Segment Start: Data provided

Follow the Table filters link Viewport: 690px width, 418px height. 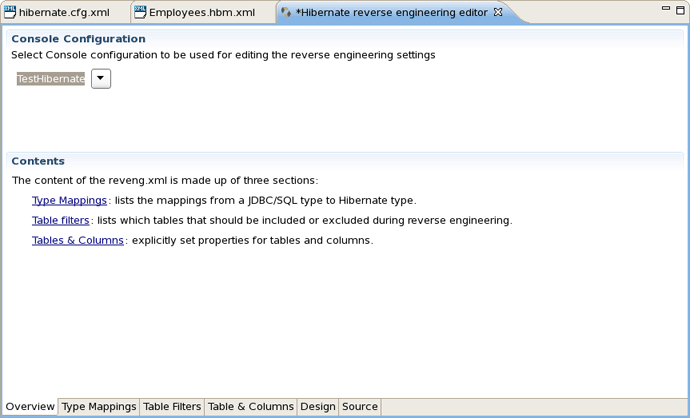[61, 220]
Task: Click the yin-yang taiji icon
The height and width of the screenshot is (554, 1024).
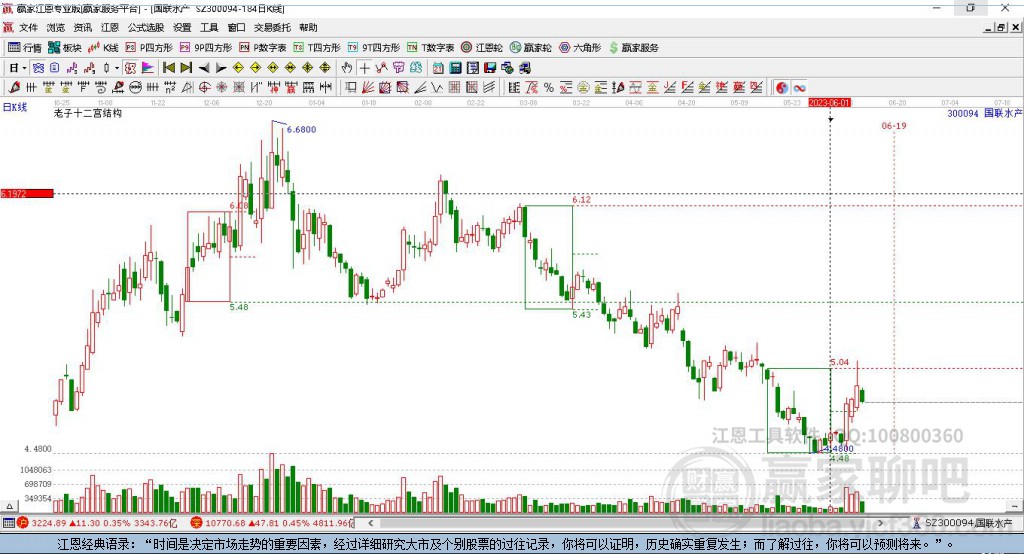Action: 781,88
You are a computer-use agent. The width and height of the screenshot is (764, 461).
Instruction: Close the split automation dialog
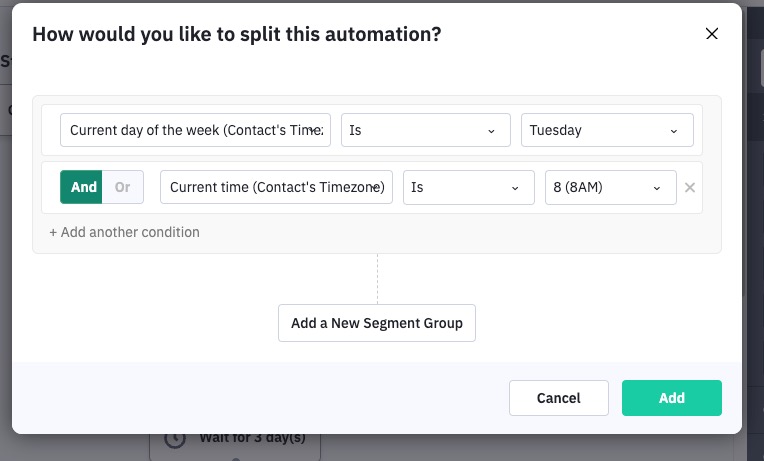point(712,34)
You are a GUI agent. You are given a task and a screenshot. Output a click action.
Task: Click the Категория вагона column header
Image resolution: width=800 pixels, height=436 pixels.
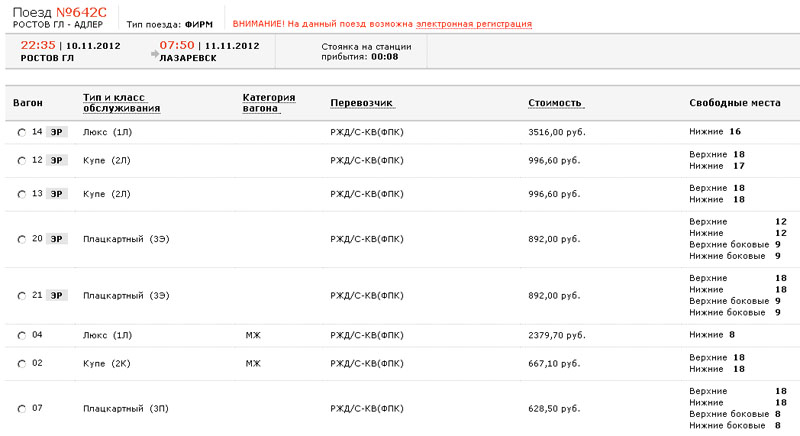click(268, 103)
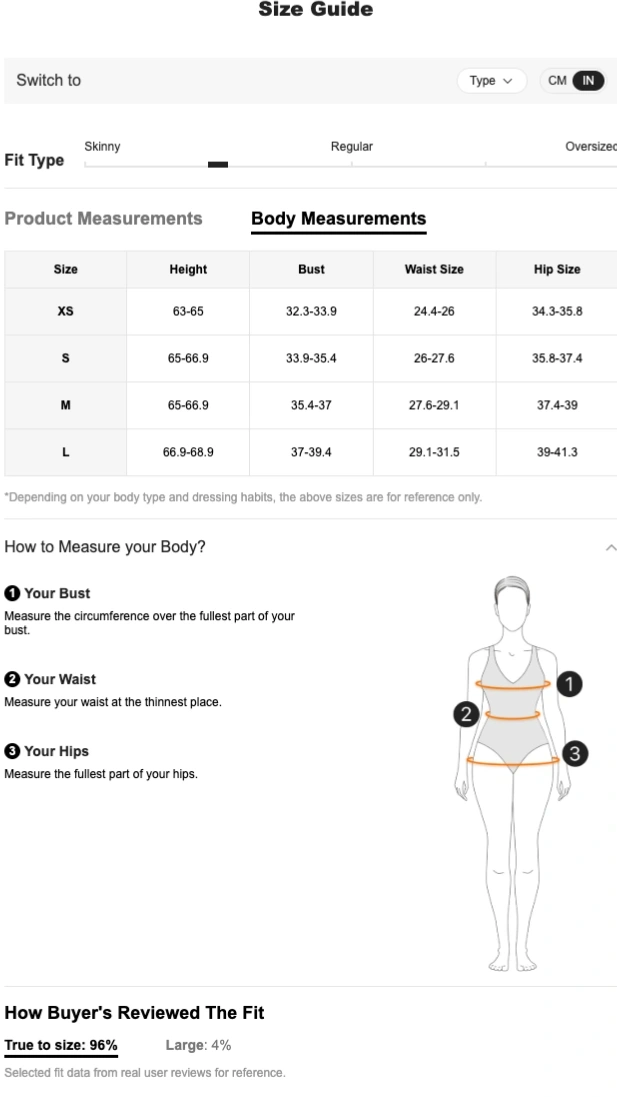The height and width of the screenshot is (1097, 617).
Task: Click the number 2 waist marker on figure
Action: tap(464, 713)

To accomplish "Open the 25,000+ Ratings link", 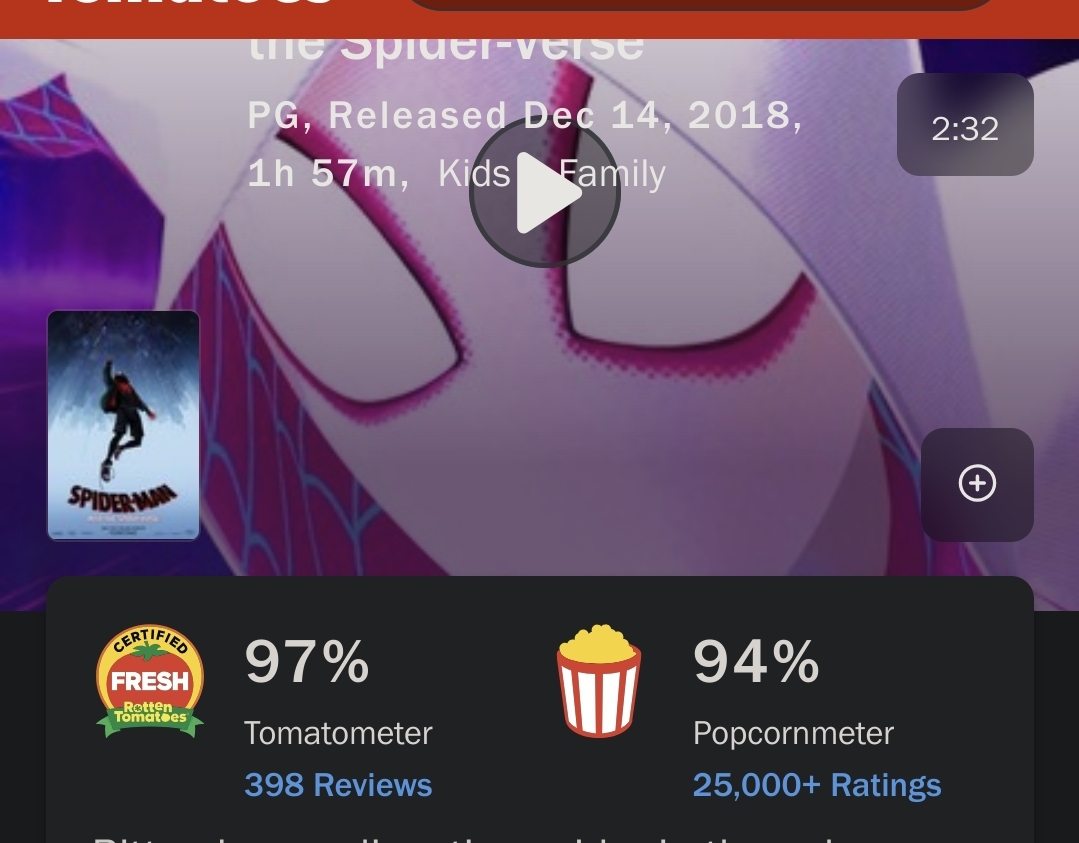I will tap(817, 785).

Segment End: Data provided

__The task__.
Only lines of the data holding the word "agent" go in the answer. Please copy each of them.

__Task result__.
You are a computer-use agent. The width and height of the screenshot is (764, 461).
You are a GUI agent. You are given a task and a screenshot. Output a click action.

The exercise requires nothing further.